[Item-finding records]
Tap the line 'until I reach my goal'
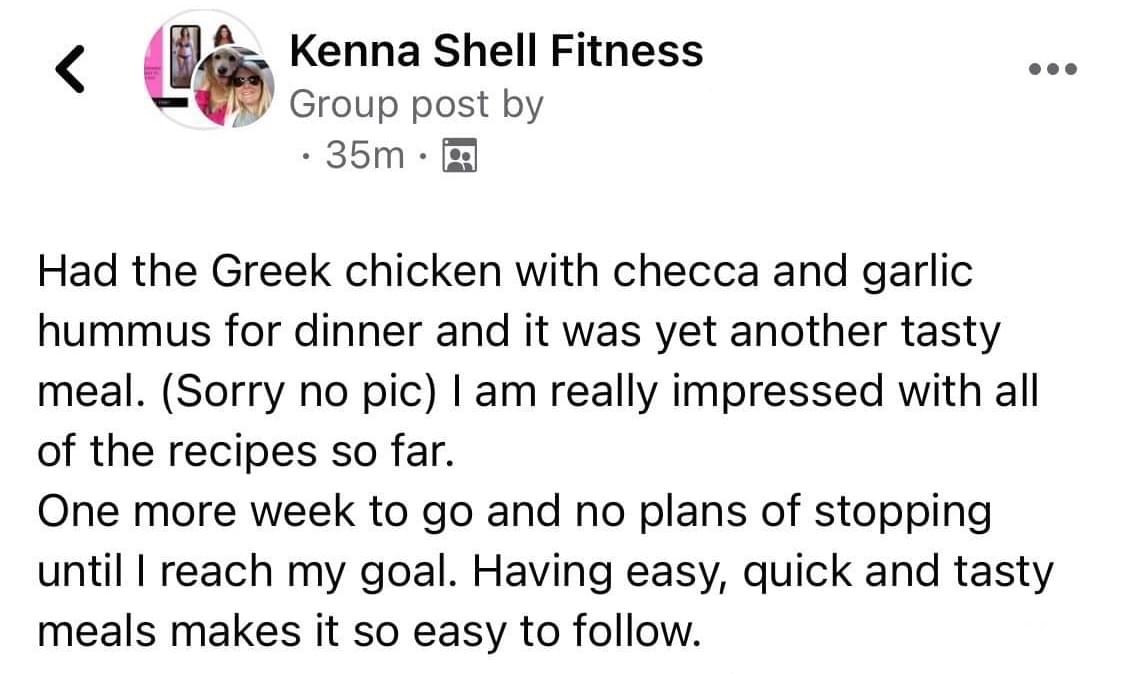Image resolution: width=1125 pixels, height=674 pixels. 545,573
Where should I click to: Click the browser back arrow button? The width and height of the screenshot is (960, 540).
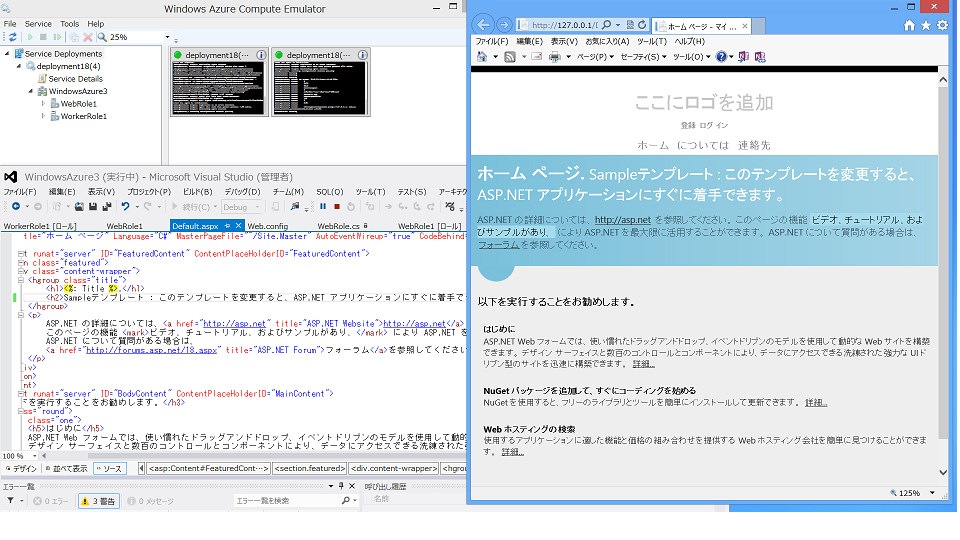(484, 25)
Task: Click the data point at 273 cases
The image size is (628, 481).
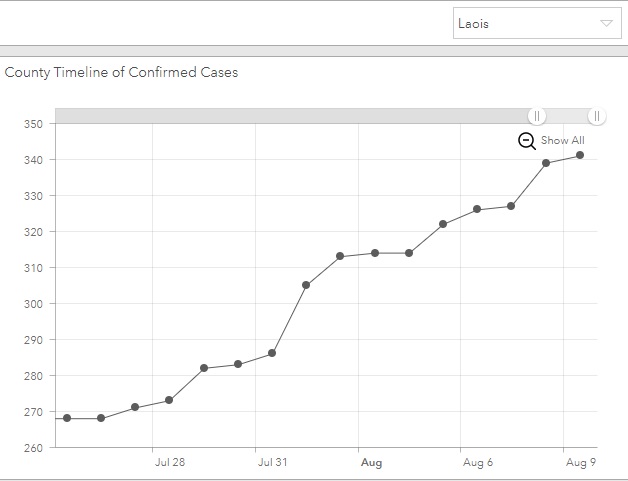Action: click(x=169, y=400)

Exercise objective:
Update the material above by replacing "data point" with "marker", leaving everything else unchanged. Do not include the pictures in your answer.

Problem solution:
Tap the line 'until I reach my goal'
Image resolution: width=1125 pixels, height=674 pixels. 545,573
Where should I click to: Click the browser back arrow button? The width and height of the screenshot is (960, 540).
(484, 25)
Task: Click the marker at 273 cases
The image size is (628, 481).
Action: click(x=169, y=400)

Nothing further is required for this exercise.